Aim: Estimate the population of a species in a habitat.
Method: Use random coordinates to place quadrats. Count organisms in each. Calculate mean per quadrat, then scale up to total area.
Aim: Measure reaction time using the ruler drop test.
Method: Partner holds a ruler, drops it without warning. Catch it and record the distance fallen. Use a conversion table to find reaction time. Repeat and calculate mean.
| Command Word | What It Means |
|---|---|
| State | Give a brief, factual answer. No explanation needed. |
| Name / Identify | Give the name of something. One word or short phrase is enough. |
| Describe | Say what happens. Give an account of the main features or events. |
| Explain | Say why or how something happens. Give reasons using scientific knowledge. |
| Compare | Give similarities AND differences between two things. |
| Suggest | Apply your knowledge to an unfamiliar situation. There may be more than one valid answer. |
| Calculate | Work out using maths. Show your working clearly. |
| Evaluate | Weigh up evidence, give pros and cons, then reach a conclusion. |
| Justify | Give reasons for a decision or conclusion. |
| Outline | Give a brief account of the main points. |
| Discuss | Explore different aspects, including arguments for and against. |
| Sketch | Draw a rough graph or diagram showing the key features. |
Key Formulae for Biology
Magnification = Image size ÷ Actual size
Rearranged:
Image size = Magnification × Actual size
Actual size = Image size ÷ Magnification
Q: A cell has an actual diameter of 0.05 mm. Under a microscope, the image measures 20 mm. What is the magnification?
A: Magnification = Image size ÷ Actual size
= 20 ÷ 0.05
= ×400
% change = ((final value − initial value) ÷ initial value) × 100
Q: A potato chip starts at 4.5 g and ends at 5.2 g. Calculate the percentage change in mass.
A: % change = ((5.2 − 4.5) ÷ 4.5) × 100
= (0.7 ÷ 4.5) × 100
= 15.6% increase
Population estimate = (number in 1st sample × number in 2nd sample) ÷ number recaptured marked
Mean per quadrat = total count ÷ number of quadrats
Population = mean per quadrat × (total area ÷ quadrat area)

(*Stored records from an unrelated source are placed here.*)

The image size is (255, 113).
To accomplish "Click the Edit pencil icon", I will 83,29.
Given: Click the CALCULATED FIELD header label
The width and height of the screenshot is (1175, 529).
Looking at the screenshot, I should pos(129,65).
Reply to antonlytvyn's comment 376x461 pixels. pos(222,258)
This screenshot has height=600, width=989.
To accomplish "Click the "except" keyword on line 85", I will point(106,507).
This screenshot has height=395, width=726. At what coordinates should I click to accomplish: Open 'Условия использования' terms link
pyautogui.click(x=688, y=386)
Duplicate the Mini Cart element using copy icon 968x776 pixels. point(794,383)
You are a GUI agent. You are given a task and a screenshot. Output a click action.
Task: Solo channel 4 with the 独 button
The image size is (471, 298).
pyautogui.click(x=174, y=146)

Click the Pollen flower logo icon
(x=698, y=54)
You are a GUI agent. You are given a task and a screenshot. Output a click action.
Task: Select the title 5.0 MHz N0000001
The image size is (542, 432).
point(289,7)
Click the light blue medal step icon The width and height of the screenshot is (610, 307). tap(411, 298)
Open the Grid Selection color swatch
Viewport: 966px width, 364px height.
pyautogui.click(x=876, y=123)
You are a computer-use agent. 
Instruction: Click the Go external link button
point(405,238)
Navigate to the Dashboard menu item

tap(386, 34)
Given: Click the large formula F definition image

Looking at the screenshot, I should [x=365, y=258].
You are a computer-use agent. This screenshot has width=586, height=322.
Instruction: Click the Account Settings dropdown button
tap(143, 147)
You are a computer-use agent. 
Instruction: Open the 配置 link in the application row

Photosynthesis: 6CO₂ + 6H₂O → C₆H₁₂O₆ + 6O₂
Aerobic respiration: C₆H₁₂O₆ + 6O₂ → 6CO₂ + 6H₂O
Anaerobic (animals): glucose → lactic acid
Anaerobic (yeast): glucose → ethanol + carbon dioxide
Q: An image of a cell is 30 mm across and was photographed at ×600 magnification. What is the actual size of the cell?
Q: In a capture-recapture study, 40 snails are caught, marked, and released. A week later, 50 snails are caught and 10 of them are marked. Estimate the population.